* **ACTIVITY**:
All lines in the material below that contain "рынок" should be located and copied.

== Segment start ==

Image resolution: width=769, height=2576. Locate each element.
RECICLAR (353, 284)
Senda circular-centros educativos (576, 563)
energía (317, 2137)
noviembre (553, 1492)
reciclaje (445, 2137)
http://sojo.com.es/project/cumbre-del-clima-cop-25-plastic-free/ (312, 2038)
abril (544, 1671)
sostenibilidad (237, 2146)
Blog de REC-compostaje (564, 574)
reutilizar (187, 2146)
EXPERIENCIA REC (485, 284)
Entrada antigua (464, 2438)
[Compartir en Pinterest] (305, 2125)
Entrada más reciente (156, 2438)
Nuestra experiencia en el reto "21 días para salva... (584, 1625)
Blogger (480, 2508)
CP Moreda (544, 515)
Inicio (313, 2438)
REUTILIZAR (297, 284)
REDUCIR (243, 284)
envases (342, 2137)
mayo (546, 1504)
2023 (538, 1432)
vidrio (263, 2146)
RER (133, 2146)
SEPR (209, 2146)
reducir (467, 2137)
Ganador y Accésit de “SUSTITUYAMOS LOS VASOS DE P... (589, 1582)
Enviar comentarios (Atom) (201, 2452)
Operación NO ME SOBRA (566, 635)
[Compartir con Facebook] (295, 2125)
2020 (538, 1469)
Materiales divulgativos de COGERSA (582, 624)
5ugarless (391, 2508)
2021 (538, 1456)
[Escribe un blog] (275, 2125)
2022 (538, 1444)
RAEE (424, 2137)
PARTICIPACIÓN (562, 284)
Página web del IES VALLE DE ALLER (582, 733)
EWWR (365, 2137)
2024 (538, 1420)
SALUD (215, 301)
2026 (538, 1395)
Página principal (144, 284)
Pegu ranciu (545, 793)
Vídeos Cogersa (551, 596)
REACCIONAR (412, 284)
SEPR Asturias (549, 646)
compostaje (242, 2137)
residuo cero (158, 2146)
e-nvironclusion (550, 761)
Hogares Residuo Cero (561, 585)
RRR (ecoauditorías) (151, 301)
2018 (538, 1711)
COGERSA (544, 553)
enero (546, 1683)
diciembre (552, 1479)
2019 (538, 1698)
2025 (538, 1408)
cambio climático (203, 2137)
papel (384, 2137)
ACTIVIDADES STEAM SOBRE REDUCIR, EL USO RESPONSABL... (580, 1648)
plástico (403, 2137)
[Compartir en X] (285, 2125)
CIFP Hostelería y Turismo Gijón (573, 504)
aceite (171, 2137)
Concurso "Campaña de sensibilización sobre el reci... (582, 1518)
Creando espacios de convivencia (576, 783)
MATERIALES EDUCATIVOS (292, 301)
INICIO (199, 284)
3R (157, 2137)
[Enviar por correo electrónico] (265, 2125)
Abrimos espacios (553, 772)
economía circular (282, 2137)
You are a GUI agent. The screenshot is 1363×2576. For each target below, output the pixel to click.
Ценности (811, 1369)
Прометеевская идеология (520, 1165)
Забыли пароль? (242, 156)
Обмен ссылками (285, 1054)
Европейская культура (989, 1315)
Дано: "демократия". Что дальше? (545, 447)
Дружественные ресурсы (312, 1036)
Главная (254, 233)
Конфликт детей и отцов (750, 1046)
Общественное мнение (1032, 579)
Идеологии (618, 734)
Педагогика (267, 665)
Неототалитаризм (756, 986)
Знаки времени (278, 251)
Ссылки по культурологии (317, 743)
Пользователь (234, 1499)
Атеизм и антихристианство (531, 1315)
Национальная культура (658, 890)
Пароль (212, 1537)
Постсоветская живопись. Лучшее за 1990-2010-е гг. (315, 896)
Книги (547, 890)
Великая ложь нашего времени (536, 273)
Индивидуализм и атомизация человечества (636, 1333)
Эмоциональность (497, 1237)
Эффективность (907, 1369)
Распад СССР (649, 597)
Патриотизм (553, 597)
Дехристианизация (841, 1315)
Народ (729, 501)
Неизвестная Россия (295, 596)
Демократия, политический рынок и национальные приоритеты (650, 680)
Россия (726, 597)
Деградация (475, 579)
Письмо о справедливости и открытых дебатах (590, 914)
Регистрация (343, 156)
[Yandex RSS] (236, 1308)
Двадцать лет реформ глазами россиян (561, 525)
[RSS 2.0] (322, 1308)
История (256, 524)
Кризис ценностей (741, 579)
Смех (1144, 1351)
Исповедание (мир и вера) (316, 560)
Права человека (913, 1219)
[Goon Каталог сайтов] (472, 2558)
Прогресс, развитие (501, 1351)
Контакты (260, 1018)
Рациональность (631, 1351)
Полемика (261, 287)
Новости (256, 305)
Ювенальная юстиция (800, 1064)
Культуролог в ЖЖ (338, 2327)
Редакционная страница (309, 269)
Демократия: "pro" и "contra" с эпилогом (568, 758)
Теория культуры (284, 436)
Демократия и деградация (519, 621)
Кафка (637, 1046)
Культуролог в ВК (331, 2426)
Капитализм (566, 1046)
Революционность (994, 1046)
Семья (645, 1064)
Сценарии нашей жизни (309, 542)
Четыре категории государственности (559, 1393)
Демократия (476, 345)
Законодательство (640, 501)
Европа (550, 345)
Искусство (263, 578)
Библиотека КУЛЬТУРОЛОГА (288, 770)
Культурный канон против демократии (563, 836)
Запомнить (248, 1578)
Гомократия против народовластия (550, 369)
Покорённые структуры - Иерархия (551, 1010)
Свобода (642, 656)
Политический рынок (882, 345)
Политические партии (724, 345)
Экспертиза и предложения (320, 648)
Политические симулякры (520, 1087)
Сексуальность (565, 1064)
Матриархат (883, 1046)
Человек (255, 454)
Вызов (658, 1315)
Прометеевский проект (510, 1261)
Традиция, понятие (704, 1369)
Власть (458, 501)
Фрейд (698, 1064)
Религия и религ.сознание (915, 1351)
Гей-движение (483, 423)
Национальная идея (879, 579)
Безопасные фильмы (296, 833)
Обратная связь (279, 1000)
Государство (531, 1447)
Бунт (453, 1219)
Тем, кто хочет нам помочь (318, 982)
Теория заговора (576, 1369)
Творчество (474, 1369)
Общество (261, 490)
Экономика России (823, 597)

== Segment end ==

* **TASK RESPONSE**:
Демократия, политический рынок и национальные приоритеты (650, 680)
Политический рынок (882, 345)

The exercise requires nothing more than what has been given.